42. Греческой словесностью занимался он с не меньшим старанием, при всяком удобном случае выражая свою любовь и предпочтение к этому языку. К одному варвару, который разговаривал и по-гречески и по-латыни, он обратился со словами: «Так как ты владеешь обоими моими языками…» Предлагая вниманию отцов-сенаторов провинцию Ахайю, он говорил, что она дорога ему из-за их ученых связей. А греческим послам в сенате он нередко отвечал целыми речами. Даже в суде он любил напоминать стихи Гомера. А когда ему случалось наказать неприятеля или злоумышленника, он всякий раз давал начальнику телохранителей, на его обычный запрос, следующий пароль:
(2) По-гречески он тоже писал истории: этрусскую – в двадцати книгах и карфагенскую – в восьми. По этой причине он присоединил к старому александрийскому Мусею [147] новый, названный его именем [148], и распорядился, чтобы из года в год по установленным дням сменяющиеся чтецы оглашали в одном из них этрусскую историю, в другом – карфагенскую: книгу за книгой, с начала до конца, как на открытых чтениях.

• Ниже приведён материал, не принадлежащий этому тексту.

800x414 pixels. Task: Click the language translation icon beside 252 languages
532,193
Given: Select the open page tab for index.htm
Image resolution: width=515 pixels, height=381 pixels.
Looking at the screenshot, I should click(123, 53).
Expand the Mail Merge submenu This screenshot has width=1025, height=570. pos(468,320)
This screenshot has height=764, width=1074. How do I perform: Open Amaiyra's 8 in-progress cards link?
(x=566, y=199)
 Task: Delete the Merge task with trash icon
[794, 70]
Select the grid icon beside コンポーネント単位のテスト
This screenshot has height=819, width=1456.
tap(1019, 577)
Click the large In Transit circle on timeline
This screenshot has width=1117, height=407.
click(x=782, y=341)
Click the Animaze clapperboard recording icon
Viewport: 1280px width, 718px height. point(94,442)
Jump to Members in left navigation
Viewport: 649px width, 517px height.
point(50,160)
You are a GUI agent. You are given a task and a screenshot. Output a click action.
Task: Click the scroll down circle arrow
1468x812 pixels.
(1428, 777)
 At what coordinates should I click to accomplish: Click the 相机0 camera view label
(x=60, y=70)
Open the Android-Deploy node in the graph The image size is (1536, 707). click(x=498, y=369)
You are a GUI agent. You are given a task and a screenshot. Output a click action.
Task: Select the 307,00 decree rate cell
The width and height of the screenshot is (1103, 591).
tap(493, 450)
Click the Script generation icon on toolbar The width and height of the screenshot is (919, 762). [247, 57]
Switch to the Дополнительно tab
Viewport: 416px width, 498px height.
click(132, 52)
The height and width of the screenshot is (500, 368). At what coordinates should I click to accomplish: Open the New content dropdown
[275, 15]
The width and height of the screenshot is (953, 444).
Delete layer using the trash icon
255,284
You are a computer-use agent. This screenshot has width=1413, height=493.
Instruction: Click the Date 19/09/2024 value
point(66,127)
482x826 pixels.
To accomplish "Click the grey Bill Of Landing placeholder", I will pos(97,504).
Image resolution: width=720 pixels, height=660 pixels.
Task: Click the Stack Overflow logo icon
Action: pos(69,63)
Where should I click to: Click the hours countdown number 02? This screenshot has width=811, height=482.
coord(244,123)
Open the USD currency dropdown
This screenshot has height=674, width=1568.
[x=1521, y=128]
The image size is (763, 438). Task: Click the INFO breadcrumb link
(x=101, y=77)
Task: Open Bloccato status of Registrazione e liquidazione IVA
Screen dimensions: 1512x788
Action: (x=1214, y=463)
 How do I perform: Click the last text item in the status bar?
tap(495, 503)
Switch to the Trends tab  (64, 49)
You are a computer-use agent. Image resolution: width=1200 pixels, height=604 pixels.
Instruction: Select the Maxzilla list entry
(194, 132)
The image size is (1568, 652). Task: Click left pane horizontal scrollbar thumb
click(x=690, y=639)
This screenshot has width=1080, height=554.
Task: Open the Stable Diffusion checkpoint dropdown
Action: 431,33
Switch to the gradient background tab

43. К концу жизни он начал обнаруживать явные признаки сожаления о браке с Агриппиной и усыновлении Нерона. Когда однажды вольноотпущенники с похвалой вспоминали, как накануне он назначил в суде наказание женщине, обвиненной в прелюбодеянии, он воскликнул, что волею судьбы и его все жены были безнравственны [149], но не были безнаказанны; а потом, увидав Британика, он крепко обнял его, пожелал ему вырасти, чтобы принять от отца отчет во всех делах, и добавил: «Ранивший исцелит!» [150]. А собираясь облечь его, еще безусого подростка, в тогу совершеннолетнего – рост его уже позволял это – он произнес: «Пусть, наконец, у римского народа будет настоящий Цезарь!» [151]. 44. Вскоре затем он составил и завещание [152], скрепив его печатями всех должностных лиц. Он пошел бы и дальше, но встревоженная этим Агриппина, которую уже не только собственная совесть, но и многочисленные доносчики обличали в немалых преступлениях, опередила его.
(2) Умер он от яда [153], как признают все; но кто и где его дал, о том говорят по-разному. Одни сообщают, что сделал это евнух Галот, проверявший его кушанья за трапезой жрецов на Капитолии [154], другие – что сама Агриппина, за домашним обедом поднесла ему отраву в белых грибах, его любимом лакомстве. Что случилось потом, также рассказывают различно. (3) Большинство сообщает, что тотчас после отравления у него отнялся язык, и он, промучась целую ночь, умер на рассвете. Некоторые же передают, что сперва он впал в беспамятство, потом от переполнения желудка его вырвало всем съеденным, и отраву ему дали вновь – то ли подложив в кашу, будто ему нужно было подкрепиться после рвоты, то ли введя ее с промыванием, чтобы этим якобы облегчить его от тяжести в желудке.